* [Task objective] Go through the data below. Pull out every line that has the word "green".

* [Working data]
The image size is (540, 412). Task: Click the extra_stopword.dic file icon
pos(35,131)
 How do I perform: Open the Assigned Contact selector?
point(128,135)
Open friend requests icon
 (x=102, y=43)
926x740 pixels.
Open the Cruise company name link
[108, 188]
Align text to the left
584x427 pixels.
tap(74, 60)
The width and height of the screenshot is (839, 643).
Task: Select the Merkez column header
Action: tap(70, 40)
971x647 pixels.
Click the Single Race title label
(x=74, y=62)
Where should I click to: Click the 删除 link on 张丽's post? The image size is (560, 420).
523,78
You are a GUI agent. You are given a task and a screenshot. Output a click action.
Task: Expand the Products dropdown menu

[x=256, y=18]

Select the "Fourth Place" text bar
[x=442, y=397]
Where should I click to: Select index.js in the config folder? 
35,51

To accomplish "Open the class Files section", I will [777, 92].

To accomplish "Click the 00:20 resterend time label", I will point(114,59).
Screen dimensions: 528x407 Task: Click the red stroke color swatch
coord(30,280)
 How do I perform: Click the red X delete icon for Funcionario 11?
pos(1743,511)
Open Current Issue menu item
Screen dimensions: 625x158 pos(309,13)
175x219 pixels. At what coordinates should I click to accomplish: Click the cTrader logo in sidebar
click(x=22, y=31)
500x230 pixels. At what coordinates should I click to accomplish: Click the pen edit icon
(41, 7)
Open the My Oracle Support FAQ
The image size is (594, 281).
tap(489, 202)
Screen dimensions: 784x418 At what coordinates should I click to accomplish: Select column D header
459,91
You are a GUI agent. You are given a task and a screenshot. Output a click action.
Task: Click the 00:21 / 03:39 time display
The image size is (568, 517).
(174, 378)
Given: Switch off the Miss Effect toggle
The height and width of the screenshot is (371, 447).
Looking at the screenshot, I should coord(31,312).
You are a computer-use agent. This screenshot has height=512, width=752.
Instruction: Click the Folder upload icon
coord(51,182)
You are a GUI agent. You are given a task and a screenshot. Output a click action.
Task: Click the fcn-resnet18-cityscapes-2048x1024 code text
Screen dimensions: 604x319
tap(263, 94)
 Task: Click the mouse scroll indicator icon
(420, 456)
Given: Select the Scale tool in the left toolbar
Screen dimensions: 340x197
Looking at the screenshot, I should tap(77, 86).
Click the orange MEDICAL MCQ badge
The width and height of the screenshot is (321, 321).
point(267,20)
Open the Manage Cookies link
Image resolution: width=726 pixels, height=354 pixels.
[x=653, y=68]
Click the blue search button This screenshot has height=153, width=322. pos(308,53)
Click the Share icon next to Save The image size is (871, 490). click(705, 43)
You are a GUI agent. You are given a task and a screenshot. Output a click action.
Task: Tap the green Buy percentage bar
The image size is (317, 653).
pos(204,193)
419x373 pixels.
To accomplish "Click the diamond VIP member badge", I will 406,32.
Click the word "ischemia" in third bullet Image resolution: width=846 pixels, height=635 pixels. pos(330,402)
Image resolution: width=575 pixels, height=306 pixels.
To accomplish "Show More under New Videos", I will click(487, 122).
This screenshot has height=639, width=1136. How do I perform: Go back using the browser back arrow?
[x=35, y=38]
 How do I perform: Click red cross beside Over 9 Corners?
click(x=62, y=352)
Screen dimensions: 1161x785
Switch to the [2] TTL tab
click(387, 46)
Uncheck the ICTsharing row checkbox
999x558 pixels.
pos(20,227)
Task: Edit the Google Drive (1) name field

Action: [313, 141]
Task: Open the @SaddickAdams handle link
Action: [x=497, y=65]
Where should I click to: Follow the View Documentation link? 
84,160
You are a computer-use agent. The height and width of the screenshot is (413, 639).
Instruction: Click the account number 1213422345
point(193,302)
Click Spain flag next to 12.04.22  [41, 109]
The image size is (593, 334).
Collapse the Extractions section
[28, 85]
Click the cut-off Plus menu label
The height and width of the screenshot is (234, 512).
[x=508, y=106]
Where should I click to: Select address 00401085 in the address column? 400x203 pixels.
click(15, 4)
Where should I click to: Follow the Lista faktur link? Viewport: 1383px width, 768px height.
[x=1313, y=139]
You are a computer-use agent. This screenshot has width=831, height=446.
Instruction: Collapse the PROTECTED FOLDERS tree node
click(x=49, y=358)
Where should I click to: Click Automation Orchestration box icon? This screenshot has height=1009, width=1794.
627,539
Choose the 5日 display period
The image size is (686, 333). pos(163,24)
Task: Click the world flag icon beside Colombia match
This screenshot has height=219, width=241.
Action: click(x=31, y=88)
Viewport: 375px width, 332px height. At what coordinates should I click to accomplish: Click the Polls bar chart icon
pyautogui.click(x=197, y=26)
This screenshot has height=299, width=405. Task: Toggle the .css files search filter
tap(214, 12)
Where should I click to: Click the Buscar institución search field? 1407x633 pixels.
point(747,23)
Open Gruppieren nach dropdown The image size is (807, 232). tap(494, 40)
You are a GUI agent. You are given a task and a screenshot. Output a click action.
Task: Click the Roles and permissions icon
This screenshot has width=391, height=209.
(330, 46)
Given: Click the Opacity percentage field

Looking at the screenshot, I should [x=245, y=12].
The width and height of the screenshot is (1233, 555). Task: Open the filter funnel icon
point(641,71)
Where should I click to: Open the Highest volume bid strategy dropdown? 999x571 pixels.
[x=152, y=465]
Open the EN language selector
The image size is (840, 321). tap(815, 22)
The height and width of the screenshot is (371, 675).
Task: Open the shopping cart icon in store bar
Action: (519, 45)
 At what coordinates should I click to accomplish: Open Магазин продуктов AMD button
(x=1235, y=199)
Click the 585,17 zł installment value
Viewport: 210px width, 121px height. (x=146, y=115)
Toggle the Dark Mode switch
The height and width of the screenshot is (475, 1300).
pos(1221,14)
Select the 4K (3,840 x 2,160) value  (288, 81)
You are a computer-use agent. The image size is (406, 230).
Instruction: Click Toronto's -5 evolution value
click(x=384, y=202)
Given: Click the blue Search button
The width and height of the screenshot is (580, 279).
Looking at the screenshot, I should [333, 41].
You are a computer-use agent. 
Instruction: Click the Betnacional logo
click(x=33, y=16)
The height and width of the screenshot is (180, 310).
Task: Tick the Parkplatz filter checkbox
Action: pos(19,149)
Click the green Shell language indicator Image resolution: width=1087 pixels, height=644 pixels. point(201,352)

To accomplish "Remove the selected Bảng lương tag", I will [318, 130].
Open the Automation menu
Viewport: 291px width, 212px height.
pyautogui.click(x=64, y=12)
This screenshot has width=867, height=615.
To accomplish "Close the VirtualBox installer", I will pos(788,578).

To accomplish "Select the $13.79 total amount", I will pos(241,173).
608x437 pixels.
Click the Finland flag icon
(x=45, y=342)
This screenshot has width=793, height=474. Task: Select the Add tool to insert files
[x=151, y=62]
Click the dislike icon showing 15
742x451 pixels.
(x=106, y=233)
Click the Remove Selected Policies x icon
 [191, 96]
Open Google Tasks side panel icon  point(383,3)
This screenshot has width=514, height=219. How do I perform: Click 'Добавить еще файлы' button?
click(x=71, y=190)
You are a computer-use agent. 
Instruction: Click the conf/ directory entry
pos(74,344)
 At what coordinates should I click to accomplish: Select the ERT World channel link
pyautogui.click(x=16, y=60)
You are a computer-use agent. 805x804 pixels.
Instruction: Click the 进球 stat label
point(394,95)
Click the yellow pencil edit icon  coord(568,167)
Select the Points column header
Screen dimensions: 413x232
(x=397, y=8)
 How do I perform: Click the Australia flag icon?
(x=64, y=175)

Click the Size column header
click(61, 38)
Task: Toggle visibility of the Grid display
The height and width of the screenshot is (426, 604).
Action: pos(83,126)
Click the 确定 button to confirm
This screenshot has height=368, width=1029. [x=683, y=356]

* [Your solution]
Task: Tap the green Buy percentage bar
Click the green Shell language indicator Image resolution: width=1087 pixels, height=644 pixels. point(201,352)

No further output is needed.